Unser Dinghi

Unser Dinghi ist vor Anker unser Haupttransportmittel, wir nutzen es, um andere Boote zu besuchen, zum Kitesurfen oder spazieren an den Strand zu fahren, zum Einkaufen usw. In den letzten Jahren gab es an Bord der KISS ein aufblasbares Dinghi aus PVC mit einem ebenfalls aufblasbaren Boden und einem kleinen 5 PS Viertakt-Außenborder. Für den Urlaubstörn in Nord- und Ostsee völlig ausreichend, für Langfahrt erschien es uns nur bedingt geeignet.

Bei der Auswahl eines neuen (gebrauchten) Dinghis waren die folgenden Kriterien für uns relevant:

Festrumpfboden: das Fahrverhalten ist sehr viel angenehmer, das Beiboot „wackelt“ weniger. Außerdem kann der Boden nicht so schnell kaputt gehen, was gerade bei Muscheln, Steinen etc. am Strand definitiv ein Thema ist.

Hypalon statt PVC als Material für die Schläuche: die Sonne bekommt auf Dauer einfach alles kaputt, Hypalon ist hierbei aber deutlich langlebiger als PVC.

Länge: da wir das Dinghi am Geräteträger achtern zwischen den Rümpfen stauen, ist die Gesamtlänge durch den Abstand der Rümpfe zueinander begrenzt. Zu klein sollte es natürlich auch nicht werden, Einkäufe, Kite-/Tauch-Equipment oder Freunde und Familie sollen ja schließlich auch Platz finden.

Gewicht: je schwerer das Beiboot, desto schwieriger wird das Handling am Strand bzw. das Hochziehen am Geräteträger. Das Beiboot sollte aus unserer Sicht auch durch eine Person gut nutzbar sein.

Außerdem war uns ein ausreichend dimensionierter Außenborder wichtig, gerne auch ein 2-Takter, da diese leichter und unempfindlicher sind.

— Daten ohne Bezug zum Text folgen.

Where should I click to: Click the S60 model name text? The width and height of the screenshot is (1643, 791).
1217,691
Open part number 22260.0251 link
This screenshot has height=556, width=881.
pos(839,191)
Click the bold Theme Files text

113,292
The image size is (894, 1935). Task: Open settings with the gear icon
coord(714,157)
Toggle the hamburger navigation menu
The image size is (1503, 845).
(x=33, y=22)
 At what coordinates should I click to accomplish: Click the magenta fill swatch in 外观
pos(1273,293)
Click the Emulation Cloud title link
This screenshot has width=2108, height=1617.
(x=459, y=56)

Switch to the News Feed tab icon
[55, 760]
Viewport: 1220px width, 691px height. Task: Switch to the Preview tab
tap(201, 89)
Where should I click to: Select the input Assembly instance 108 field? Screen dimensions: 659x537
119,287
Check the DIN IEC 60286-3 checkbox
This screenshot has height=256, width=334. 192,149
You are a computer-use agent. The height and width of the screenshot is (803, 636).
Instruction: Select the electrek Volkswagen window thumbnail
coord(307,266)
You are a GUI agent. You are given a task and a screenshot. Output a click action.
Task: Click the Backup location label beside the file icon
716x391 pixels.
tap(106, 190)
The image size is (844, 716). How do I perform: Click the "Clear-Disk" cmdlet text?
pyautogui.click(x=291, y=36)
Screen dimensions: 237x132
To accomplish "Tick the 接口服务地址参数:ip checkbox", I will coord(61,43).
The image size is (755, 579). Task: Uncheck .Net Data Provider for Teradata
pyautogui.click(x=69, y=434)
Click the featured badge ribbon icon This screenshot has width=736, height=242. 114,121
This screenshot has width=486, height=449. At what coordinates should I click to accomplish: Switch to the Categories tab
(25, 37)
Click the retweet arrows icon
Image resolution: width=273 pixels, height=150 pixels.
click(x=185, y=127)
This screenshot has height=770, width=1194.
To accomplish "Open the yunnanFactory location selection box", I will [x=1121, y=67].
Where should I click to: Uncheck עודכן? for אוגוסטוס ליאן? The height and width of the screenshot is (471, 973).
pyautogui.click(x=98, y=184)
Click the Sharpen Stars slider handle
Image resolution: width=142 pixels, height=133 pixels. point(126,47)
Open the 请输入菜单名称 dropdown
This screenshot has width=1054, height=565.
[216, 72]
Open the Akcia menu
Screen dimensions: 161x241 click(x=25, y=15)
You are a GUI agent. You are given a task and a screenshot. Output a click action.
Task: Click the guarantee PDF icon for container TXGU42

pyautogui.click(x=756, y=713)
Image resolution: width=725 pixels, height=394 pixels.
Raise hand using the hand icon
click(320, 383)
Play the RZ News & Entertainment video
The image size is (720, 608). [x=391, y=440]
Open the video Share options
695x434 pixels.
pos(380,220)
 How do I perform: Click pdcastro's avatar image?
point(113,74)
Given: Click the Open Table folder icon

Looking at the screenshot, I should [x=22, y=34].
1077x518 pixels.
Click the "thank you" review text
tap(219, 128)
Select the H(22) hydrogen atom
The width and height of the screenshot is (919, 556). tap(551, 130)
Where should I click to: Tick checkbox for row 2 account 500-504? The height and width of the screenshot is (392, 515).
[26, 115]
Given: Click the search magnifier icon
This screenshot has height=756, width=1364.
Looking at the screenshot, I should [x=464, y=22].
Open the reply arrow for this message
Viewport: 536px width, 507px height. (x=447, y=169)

Unsere Suche endete mit einer Kleinanzeige, in der ein gebrauchtes 2,7m Dinghy aus Hypalon mit Festrumpfboden aus GFK und einem 15 PS 2-Takt Außenborder nur 20 Autominuten von Bremen entfernt angeboten wurde. Glück muss man einfach auch mal haben! Das Boot ist ein Caribe C9 und der Außenborder ist der wohl weltweit meistverwendete Yamaha 15 PS.

Das Beiboot wiegt inkl. Außenborder ca. 90kg (exkl. externer Benzintank) und lässt sich durch eine Person sehr gut am Geräteträger hochziehen. Am Strand lässt sich das Beiboot mit den dazugehörigen Strandrädern auch durch eine Person gut hochziehen, wenn der Sandboden fest ist. Bei weichem Sand ist es etwas anstrengender, geht aber zu zweit auch noch gut.

Der Außenborder funktioniert bislang sehr zuverlässig, eine erste Testfahrt auf der Weser ergab über 20kn Gleitfahrt, obwohl wir zu zweit im Boot saßen. Für längere Strecken sehr schön, größtenteils nutzen wir aber die 15PS gar nicht voll aus.